Closed JordD04 closed 2 years ago

JordD04 commented 2 years ago

I've been using SchNetPack for a while now and I've continued to struggle to get force predictions to perform well. The forces are consistently underestimated. I've recently tried training only on forces and although this improves predictions, it's still pretty bad. My understanding is that on initialisation, my NN's always predict forces as ≈0 eV / Å and this improves a little bit during training but the validation loss increases after only a few training iterations. Here's an example: loss_binned forces_binned Changing the size of the training set has a near-zero impact and simplifying the NNs doesn't seem to really mitigate the over-fitting. I've experimented with the learning rate parameters and it's unclear if that's helpful. Most of my forces are very low (90% ≈ 0.01 eV / Å) so I thought that may be the issue but removing most of the low force structures doesn't make as much of an improvement as I would like (this data is shown above). Here's my args.json. I've been able to get reasonably good energies with the same hyperparameters:

{
    "aggregation_mode": "avg",
    "batch_size": 300,
    "checkpoint_interval": 1,
    "contributions": null,
    "cuda": true,
    "cutoff": 5.0,
    "cutoff_function": "cosine",
    "datapath": "../../database.db",
    "dataset": "custom",
    "derivative": "forces",
    "environment_provider": "torch",
    "features": 64,
    "force": null,
    "interactions": 4,
    "keep_n_checkpoints": 3,
    "log_every_n_epochs": 1,
    "logger": "csv",
    "lr": 0.001,
    "lr_decay": 0.8,
    "lr_min": 1e-06,
    "lr_patience": 25,
    "max_epochs": 5000,
    "max_steps": null,
    "mode": "train",
    "model": "schnet",
    "modelpath": "model/",
    "n_epochs": 10000,
    "negative_dr": true,
    "normalize_filter": true,
    "num_gaussians": 30,
    "output_module": "atomwise",
    "overwrite": false,
    "parallel": true,
    "property": "formation_energy_per_atom",
    "rho": {
        "derivative": 1.0,
        "property": 0.0
    },
    "seed": null,
    "split": [
        null,
        null
    ],
    "split_path": "model/split.npz",
    "stress": null
}

I'm training on CASTEP Geometry Optimisation on a periodic ternary system. A colleague is training on VASP MD data (again periodic), for which the forces are higher (~2.5 Å) and is getting better force performance but still not ideal.

Does anyone have an idea on what I'm doing wrong or am I reaching a limitation on SchNetPack?

stefaanhessmann commented 2 years ago

Hey @JordD04 , normally the force predictions should also work well for periodic boundary conditions. Did you check if the datapoints in the db have the pbc=True flag? It also seems like big batches can cause problems with training on forces. Could you rerun the training with a batchsize of 10?
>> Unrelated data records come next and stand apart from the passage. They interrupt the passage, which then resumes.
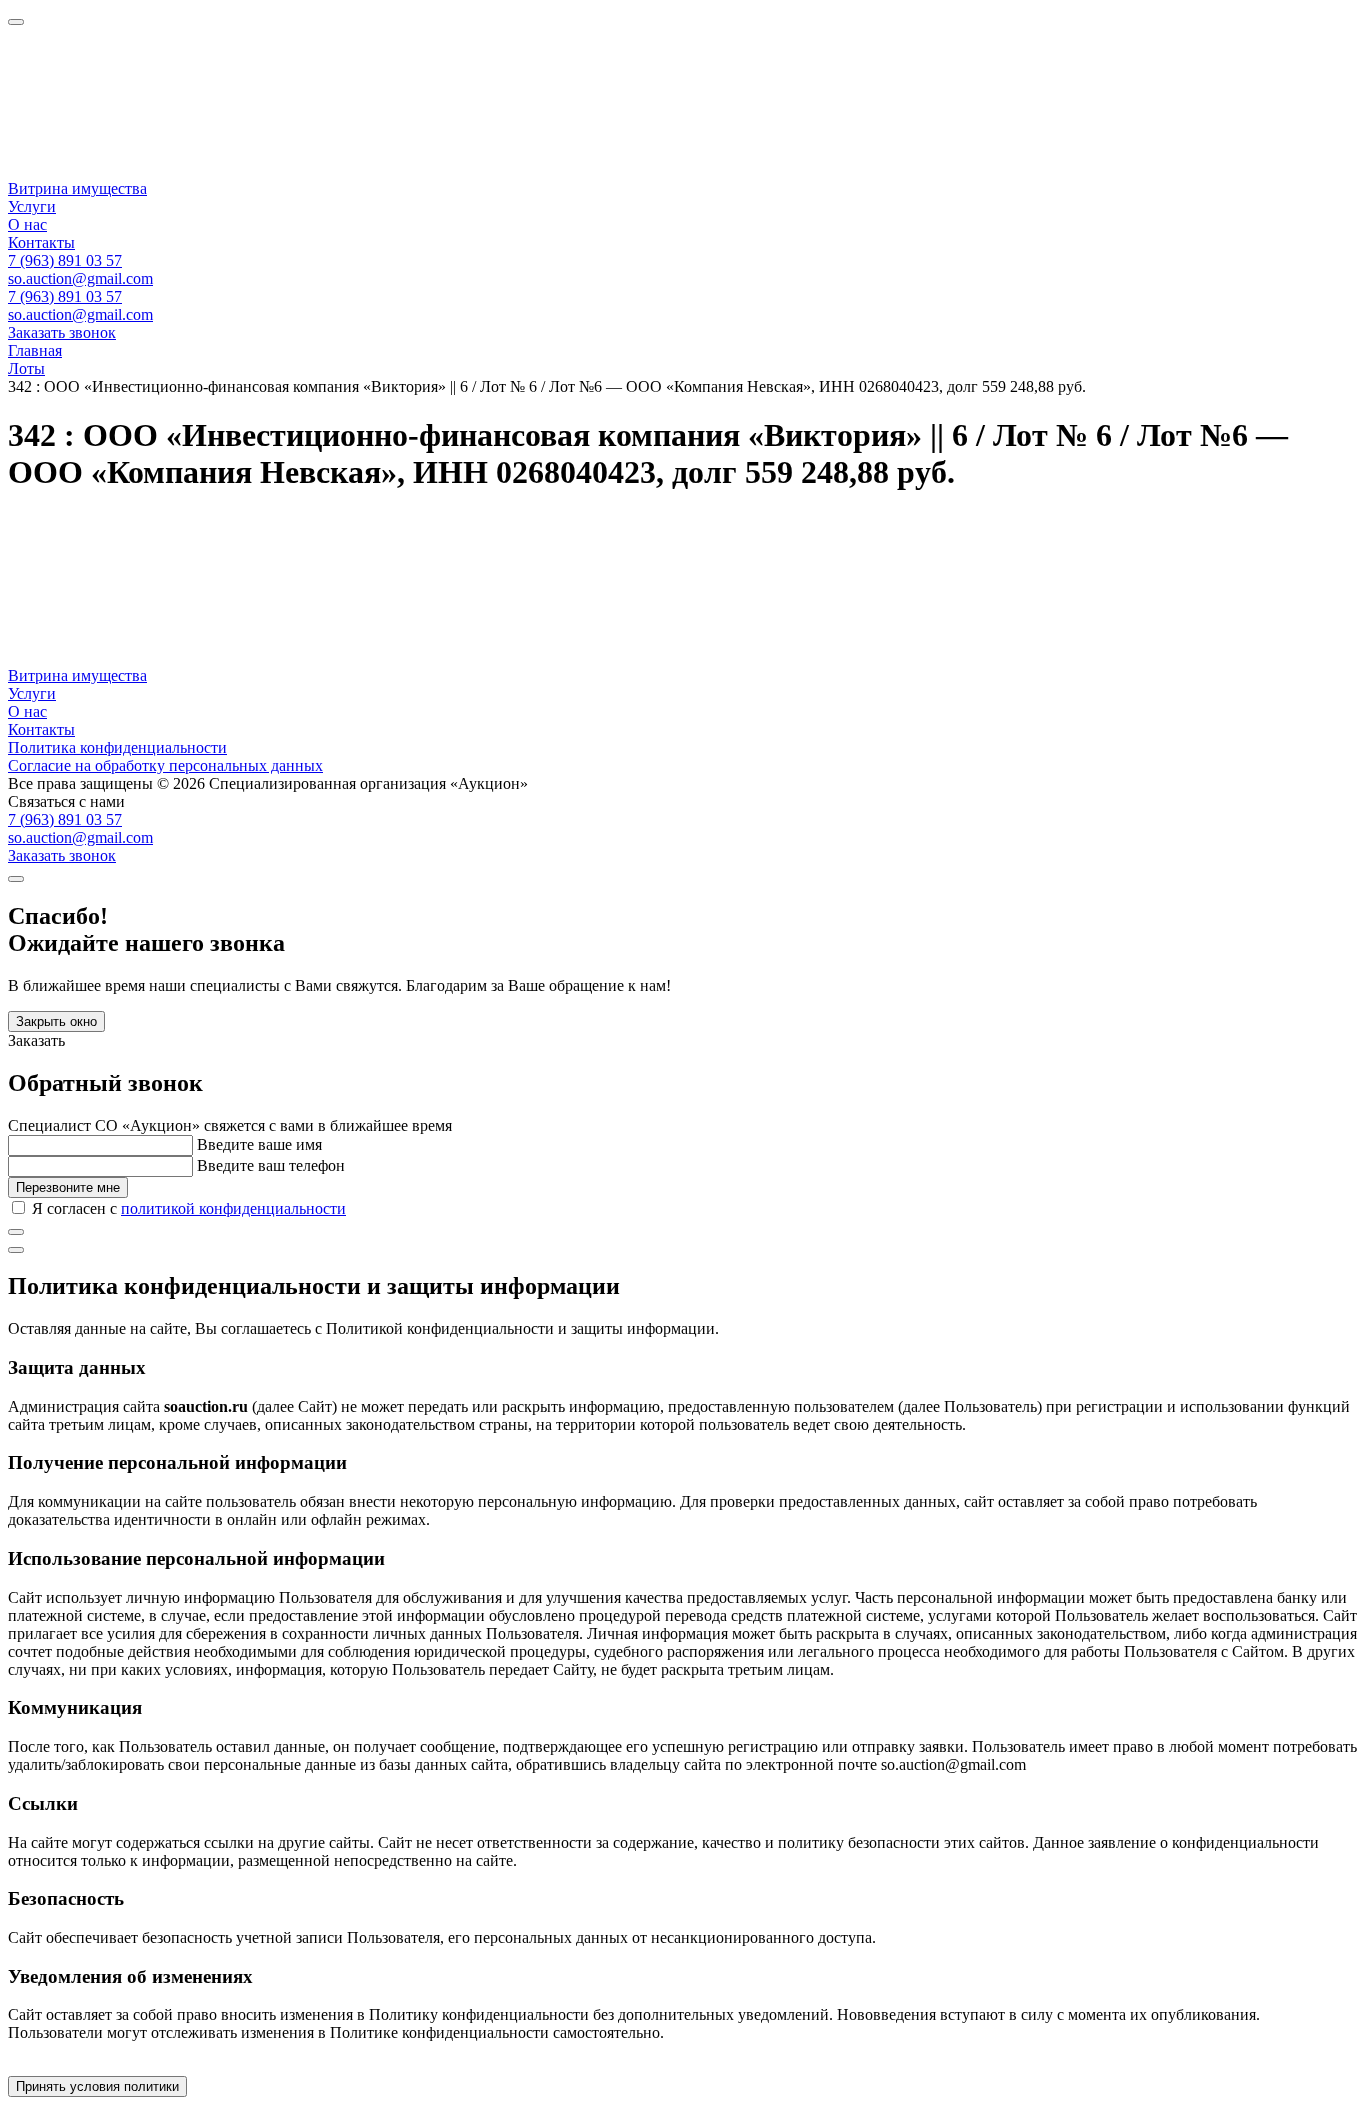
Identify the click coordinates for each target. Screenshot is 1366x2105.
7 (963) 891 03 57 (65, 260)
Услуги (32, 206)
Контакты (41, 242)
JordD04 commented 2 years ago

Hello @Stefaanhess , Thanks for getting back to me. I've checked my database and the atoms objects all include pbc=True. I've done some testing on batch size but I've been unable to see any real difference. (These tests were performed on a smaller training set than in my original post: 6000 vs 12,000 structures). BS = 150 150_loss BS = 50 50_loss BS = 10 10_loss BS = 1 1_loss

For most of these NN's, the MAE error of the validation set only increases from initialisation. 10_error

smausenberger commented 2 years ago

When you only train energies, does it overfit too? If the energies train well and the forces overfit there might be a problem with your database. Check if the data is in the right order.
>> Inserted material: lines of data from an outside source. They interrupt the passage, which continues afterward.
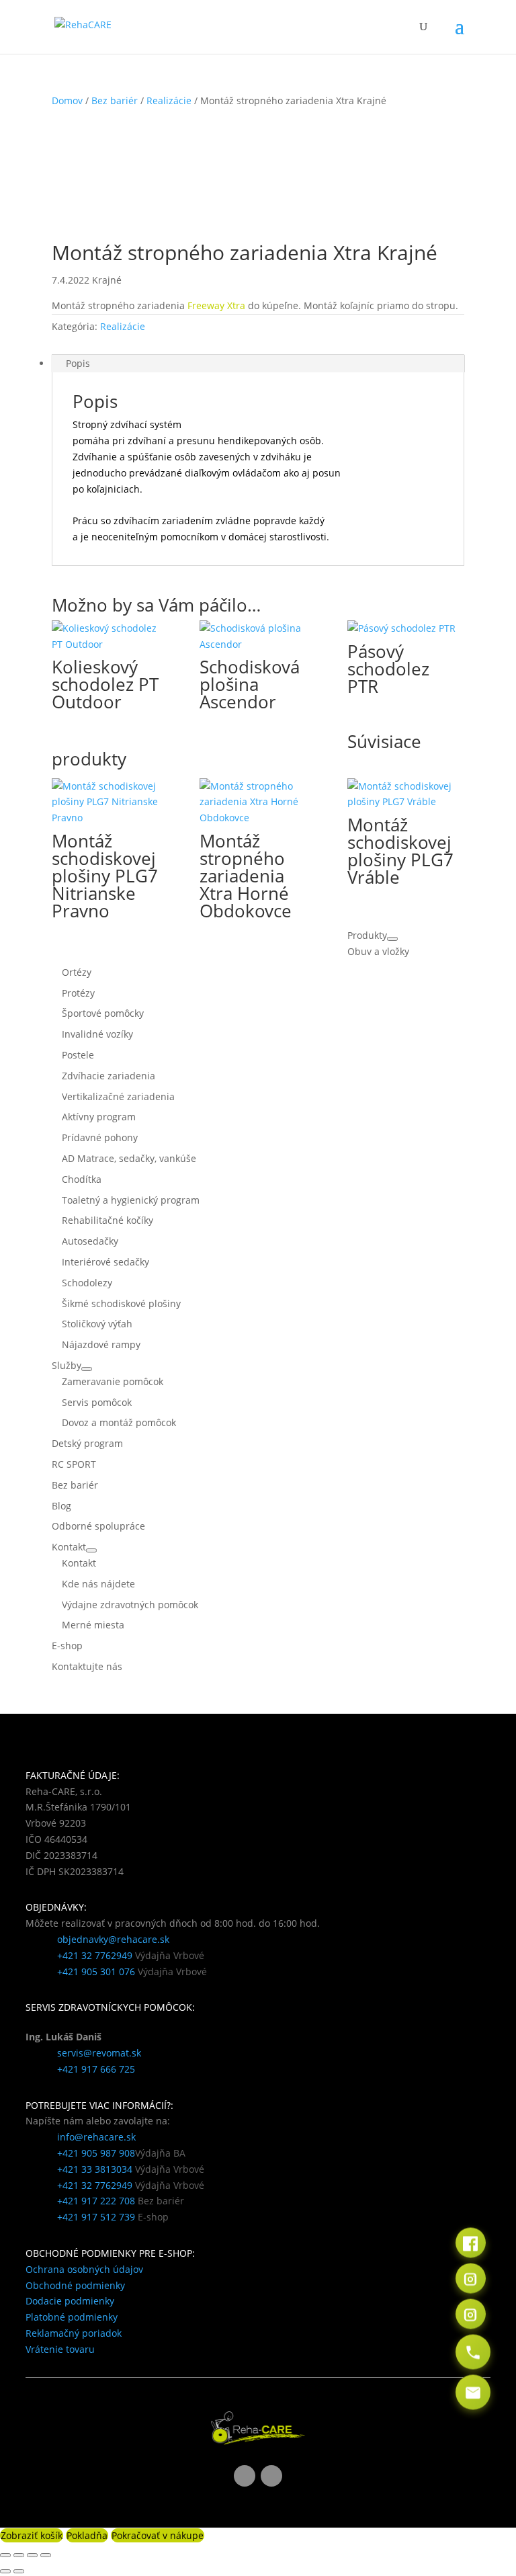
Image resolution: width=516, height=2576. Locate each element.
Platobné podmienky (72, 2317)
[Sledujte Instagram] (271, 2476)
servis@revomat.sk (99, 2052)
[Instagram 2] (471, 2313)
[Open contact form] (473, 2391)
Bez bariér (114, 100)
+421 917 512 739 (96, 2216)
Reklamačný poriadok (74, 2333)
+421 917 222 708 (96, 2200)
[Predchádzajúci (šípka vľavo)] (5, 2571)
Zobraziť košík (31, 2535)
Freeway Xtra (216, 305)
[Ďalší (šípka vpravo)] (18, 2571)
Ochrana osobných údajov (84, 2269)
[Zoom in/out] (5, 2555)
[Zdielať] (32, 2555)
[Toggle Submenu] (392, 939)
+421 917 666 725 (96, 2069)
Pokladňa (87, 2535)
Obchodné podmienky (75, 2285)
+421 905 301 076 (96, 1971)
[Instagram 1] (471, 2278)
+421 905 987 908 (96, 2153)
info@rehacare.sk (96, 2136)
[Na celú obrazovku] (18, 2555)
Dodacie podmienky (70, 2300)
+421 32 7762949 (94, 1955)
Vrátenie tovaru (60, 2349)
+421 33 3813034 (94, 2169)
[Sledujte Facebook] (244, 2476)
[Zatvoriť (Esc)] (45, 2555)
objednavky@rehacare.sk (113, 1939)
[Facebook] (471, 2242)
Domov (67, 100)
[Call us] (473, 2351)
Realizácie (168, 100)
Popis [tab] (78, 363)
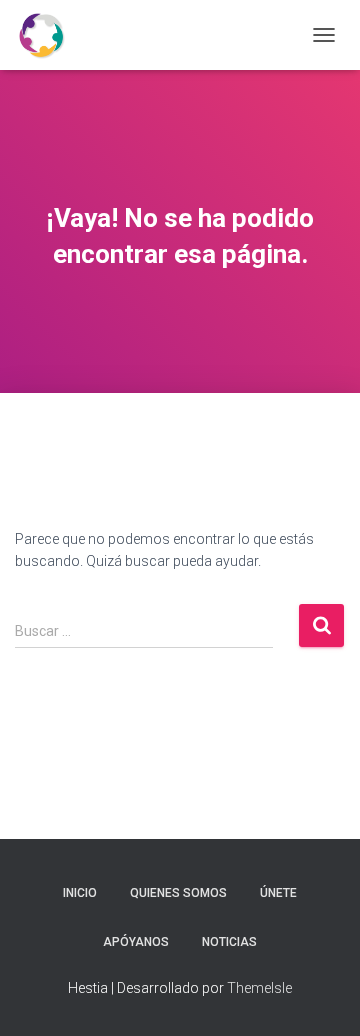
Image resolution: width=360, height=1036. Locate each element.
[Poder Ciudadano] (49, 35)
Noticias (229, 942)
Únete (278, 893)
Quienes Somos (178, 893)
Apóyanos (136, 942)
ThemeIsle (259, 988)
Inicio (80, 893)
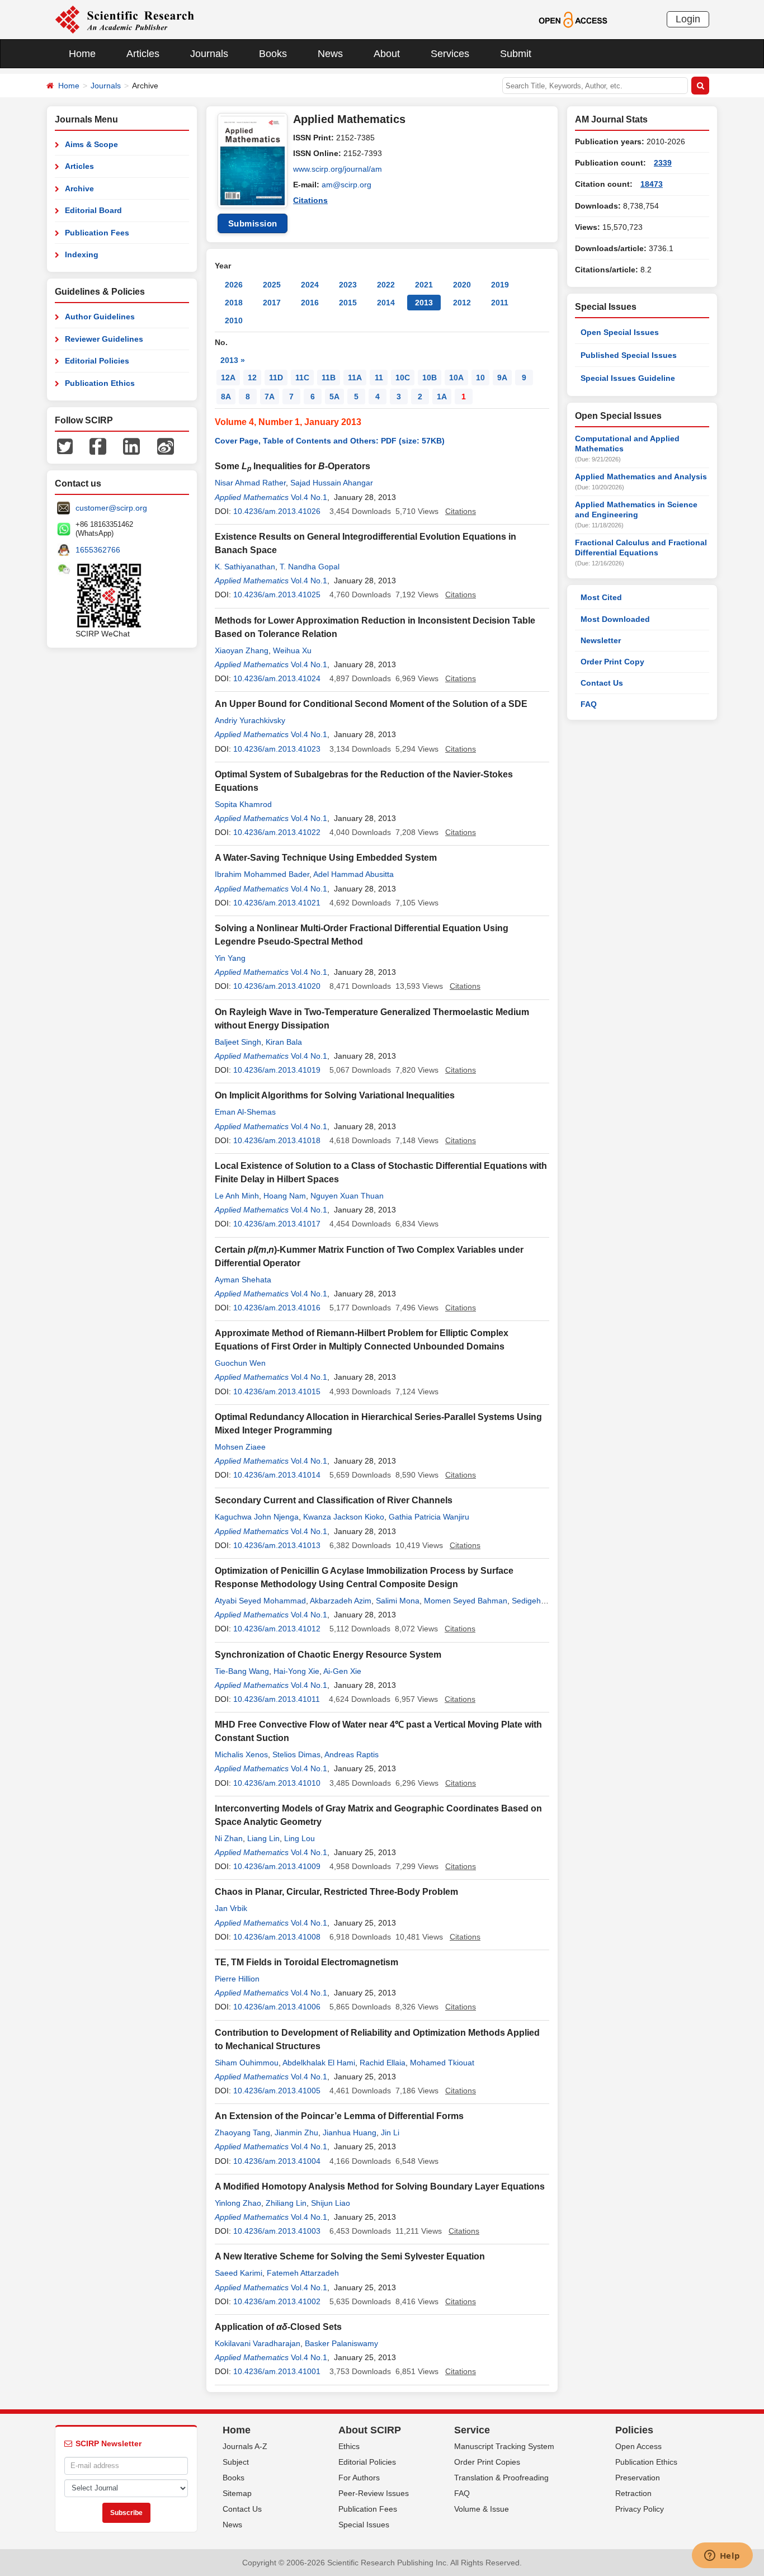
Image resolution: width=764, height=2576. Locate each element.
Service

JordD04 commented 2 years ago

Hey @smausenberger . I don't have an energy-only NN to hand atm but I trained a potential a little while back that had a Rho of 0.7 for forces and 0.1 for energies. R0_7_error R0_7_loss This bottom picture shows a comparison of the training and validation energies and forces. But this is a query by committee implementation so the errors are smaller here than the errors of the individual NNs. ml_plotter It looks like the energies are being learned just fine here. In my experiments with Rho, i've found that favouring energies makes quite a considerable improvement to the energy error but favouring forces makes only a very small improvement to forces.
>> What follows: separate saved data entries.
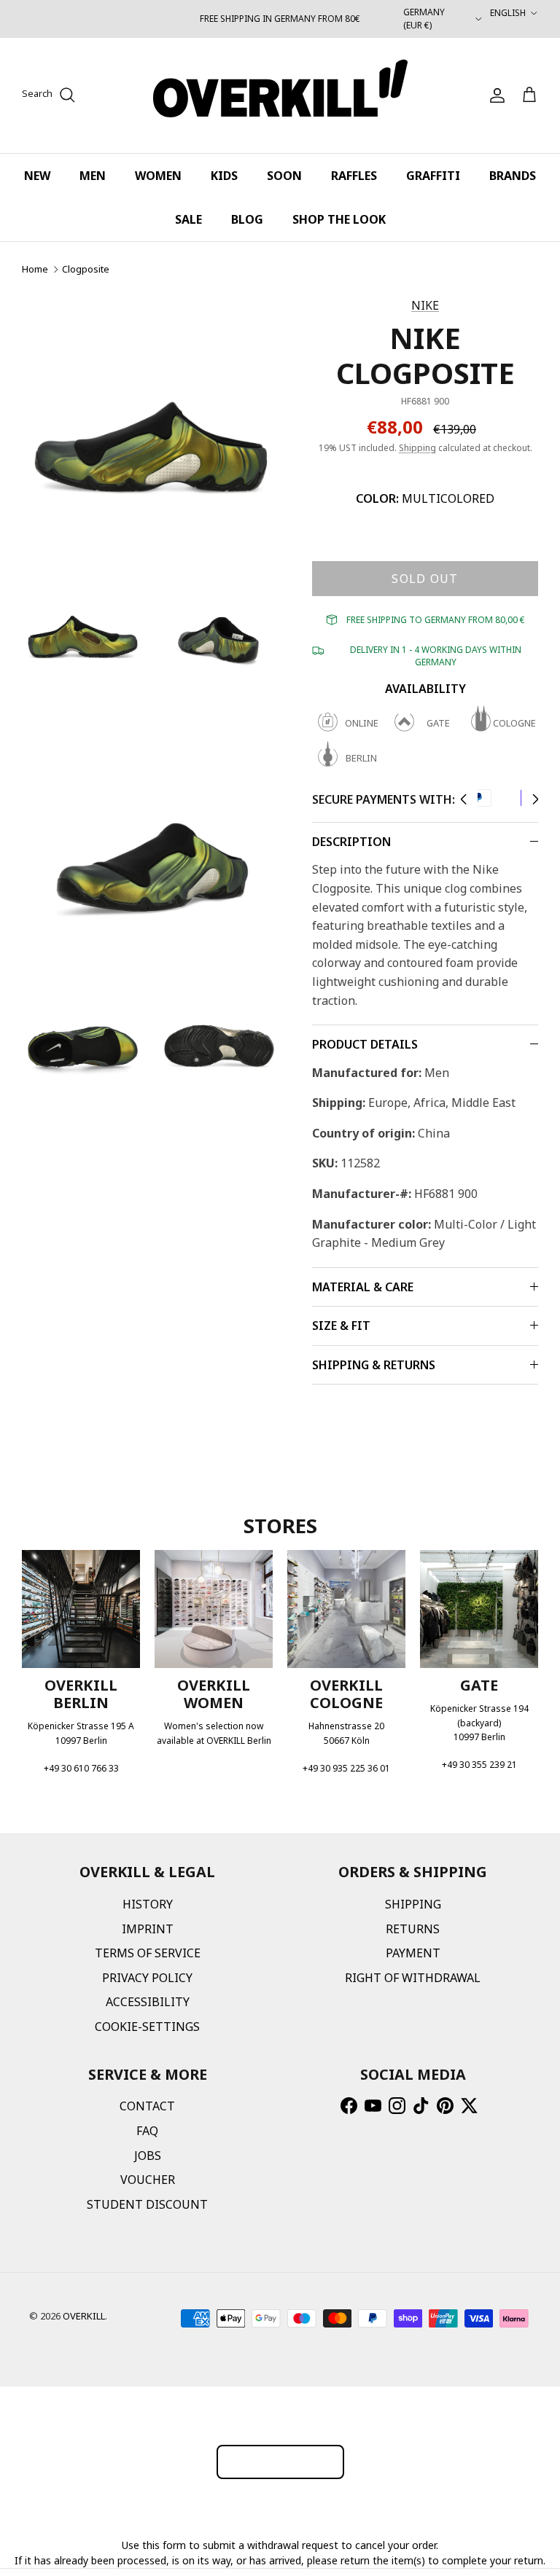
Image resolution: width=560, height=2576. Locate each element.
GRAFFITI (433, 176)
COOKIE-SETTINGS (147, 2027)
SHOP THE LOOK (339, 219)
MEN (92, 176)
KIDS (224, 176)
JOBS (147, 2156)
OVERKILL (84, 2315)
What do you mean when you say "check the data is in the right order?". If you're just talking about matching the right energies/forces to their respective atoms object, I'm fairly confident that that is all OK. My cells have different numbers of atoms and if things weren't matching up properly, I imagine SchNetPack would be returning lots of 'list index out of range' errors. I think I'm saving my forces in the correct way. If I do:

dataset = AtomsData(database_file)
atoms, properties = dataset.get_properties(0)
print(properties['forces'])

I receive something like this, which I believe is a numpy array of floats:

[[-0.00251  0.00327  0.00196]
 [-0.00251 -0.00327  0.00196]
 [ 0.00886 -0.00202  0.00848]
 [ 0.00886  0.00202  0.00848]
 [ 0.00403 -0.00076 -0.00332]
 [ 0.00403  0.00076 -0.00332]
 [-0.00387 -0.00578  0.00726]
 [-0.00387  0.00578  0.00726]
 [-0.00392 -0.00012 -0.00257]
 [-0.00392  0.00012 -0.00257]
 [ 0.00367  0.00787  0.0089 ]
 [ 0.00367 -0.00787  0.0089 ]
 [-0.00446 -0.03232 -0.02316]
 [-0.00446  0.03232 -0.02316]
 [ 0.00933  0.00384  0.00322]
 [ 0.00933 -0.00384  0.00322]
 [-0.01113 -0.01258 -0.00078]
 [-0.01113  0.01258 -0.00078]]
smausenberger commented 2 years ago

Your energies don't look that bad. I assume you train the forces as derivatives from energy? If so, the forces should improve with better energies except your reference data is wrong.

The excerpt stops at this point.